Le metodologie per il restauro sono state individuate sulla scorta dei risultati delle indagini e sull’esperienza diretta acquisita in un cantiere di progetto svolto nel 2000, con il contributo dell’U.E, su un grande tassello realizzato nella zona Sud-Est tra il I° e il II°Ordine.
Sono stati considerati idonei e necessari all'intervento conservativo: 11 sistemi di pulitura, 5 prodotti per il consolidamento, 18 tipi di malta per la stuccatura e trattamenti specifici: per i metalli, per la rimozione di gomme e scritte.
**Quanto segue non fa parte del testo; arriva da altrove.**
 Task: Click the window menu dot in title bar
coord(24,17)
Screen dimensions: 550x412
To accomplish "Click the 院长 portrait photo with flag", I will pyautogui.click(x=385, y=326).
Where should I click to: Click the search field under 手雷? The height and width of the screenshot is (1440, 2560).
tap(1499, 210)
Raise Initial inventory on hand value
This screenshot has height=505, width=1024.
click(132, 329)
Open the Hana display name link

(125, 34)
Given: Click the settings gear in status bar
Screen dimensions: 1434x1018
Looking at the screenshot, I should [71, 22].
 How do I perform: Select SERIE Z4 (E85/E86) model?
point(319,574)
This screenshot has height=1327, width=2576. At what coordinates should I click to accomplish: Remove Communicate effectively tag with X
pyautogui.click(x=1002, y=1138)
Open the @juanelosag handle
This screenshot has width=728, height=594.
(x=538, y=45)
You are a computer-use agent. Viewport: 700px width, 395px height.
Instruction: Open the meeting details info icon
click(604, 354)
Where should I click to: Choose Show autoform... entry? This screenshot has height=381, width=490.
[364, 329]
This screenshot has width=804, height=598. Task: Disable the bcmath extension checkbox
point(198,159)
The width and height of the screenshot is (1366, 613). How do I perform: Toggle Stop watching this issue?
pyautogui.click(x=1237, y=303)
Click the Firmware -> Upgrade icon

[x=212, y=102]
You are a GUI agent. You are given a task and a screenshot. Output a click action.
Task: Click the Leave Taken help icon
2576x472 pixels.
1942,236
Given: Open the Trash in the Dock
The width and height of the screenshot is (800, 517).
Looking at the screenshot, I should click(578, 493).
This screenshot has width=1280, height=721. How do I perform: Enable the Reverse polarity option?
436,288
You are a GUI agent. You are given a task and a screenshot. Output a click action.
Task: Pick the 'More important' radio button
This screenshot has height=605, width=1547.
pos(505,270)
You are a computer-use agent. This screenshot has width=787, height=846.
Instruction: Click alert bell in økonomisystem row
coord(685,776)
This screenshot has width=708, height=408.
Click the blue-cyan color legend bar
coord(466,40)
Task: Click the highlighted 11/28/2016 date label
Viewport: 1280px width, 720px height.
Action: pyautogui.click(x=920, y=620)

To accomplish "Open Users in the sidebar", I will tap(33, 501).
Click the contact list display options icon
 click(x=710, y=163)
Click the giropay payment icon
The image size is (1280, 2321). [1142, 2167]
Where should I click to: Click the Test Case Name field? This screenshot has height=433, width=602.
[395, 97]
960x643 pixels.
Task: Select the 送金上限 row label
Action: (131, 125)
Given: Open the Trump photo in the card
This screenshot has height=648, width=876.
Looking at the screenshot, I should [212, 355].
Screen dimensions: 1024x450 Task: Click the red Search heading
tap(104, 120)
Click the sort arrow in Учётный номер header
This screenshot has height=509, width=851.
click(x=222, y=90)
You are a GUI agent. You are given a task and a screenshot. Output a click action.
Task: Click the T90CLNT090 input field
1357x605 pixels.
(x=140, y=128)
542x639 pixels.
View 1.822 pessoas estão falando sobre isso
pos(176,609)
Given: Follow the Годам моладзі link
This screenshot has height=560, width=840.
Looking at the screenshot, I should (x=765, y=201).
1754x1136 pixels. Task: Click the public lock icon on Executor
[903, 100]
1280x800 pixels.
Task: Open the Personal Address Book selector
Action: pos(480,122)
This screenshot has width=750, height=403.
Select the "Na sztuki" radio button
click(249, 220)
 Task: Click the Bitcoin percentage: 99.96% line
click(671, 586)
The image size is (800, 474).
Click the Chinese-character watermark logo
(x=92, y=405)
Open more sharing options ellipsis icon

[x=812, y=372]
Interventi graduali, sempre controllabili affidati a restauratori specializzati vengono alternati e adeguati alle diverse situazioni: puliture con acqua atomizzata, impacchi solventi, rimozione micromeccanica, uso del laser, consolidamenti della pietra per impregnazione localizzata o per immersione; nuove sigillature per fessure, fratture e giunti tra i blocchi, differenziate secondo il litotipo e l’esposizione.
I criteri che sono stati seguiti nelle scelte operate nella fase di studio sono stati la base per la redazione del progetto di restauro che è stato approvato dal Comitato di Coordinamento per la Salvaguardia della Torre nell’ultima seduta del dicembre 2001 con una previsione di spesa pari a € 5.476.687,63.